__TASK ITEM__. Please explain, using the GDPR article below, why scraping target names from LinkedIn for outreach could cause problems. Answer in one to three sentences.

── PAGE EXTRACT

Five things every SaaS marketer should know about GDPR

GDPR for SaaS Marketers

As the countdown to General Data Protection Regulations (GDPR) continues, marketers everywhere can still be found scratching their heads in confusion as they try to decipher the directive’s requirements and its implications for processing lead data and marketing to EU residents.

Here are my Top Five actionable takeaways that every SaaS marketer needs to be aware of in the run-up to GDPR (May 2018). Remember, even if you're not an EU company, GDPR still applies if you're marketing to, or processing the data of, an EU resident.

1. Lead Scraping

Scraping target names from LinkedIn and using tools like to track down a business email has long been the backbone of any outbound prospecting engine. However, under GDPR, this practice could land you in hot water if the target is an EU resident, as you technically need consent from them before you even reach out.

In reality, a single introductory email is unlikely to cause too much concern, however do not add them to sustained marketing campaigns, and under no circumstances should you be adding them to your CRM and adding them to bulk email campaigns.

Of course you could just try connecting with them directly on LinkedIn (or using InMail).

2. You might need to overhaul your Opt-In strategy

If you allow web visitors to download content in exchange for lead data, the days of auto enrolling them into a nurture campaign are over. You are no longer permitted to auto opt-in a lead (ie: by pre-checking the opt-in box). Instead you will be required to seek explicit consent to market to them, and you must make your privacy policy visible and explain how you will use their data.

If you operate globally, that means you’ll need to be tracking and logging geographical lead information to ensure you are compliant with EU visitors. Unfortunately, corporate VPNs mean relying on the visitor’s IP to determine location might not even be enough.

────
── GIVEN DATA

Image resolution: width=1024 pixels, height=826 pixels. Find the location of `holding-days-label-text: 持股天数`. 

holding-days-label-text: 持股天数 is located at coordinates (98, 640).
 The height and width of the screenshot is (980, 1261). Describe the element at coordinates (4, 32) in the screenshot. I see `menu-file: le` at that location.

────

__ANSWER SECTION__. Under GDPR, if the target is an EU resident, you technically need their consent before you even reach out. Scraping names and contacting them without that consent could therefore land a marketer in hot water.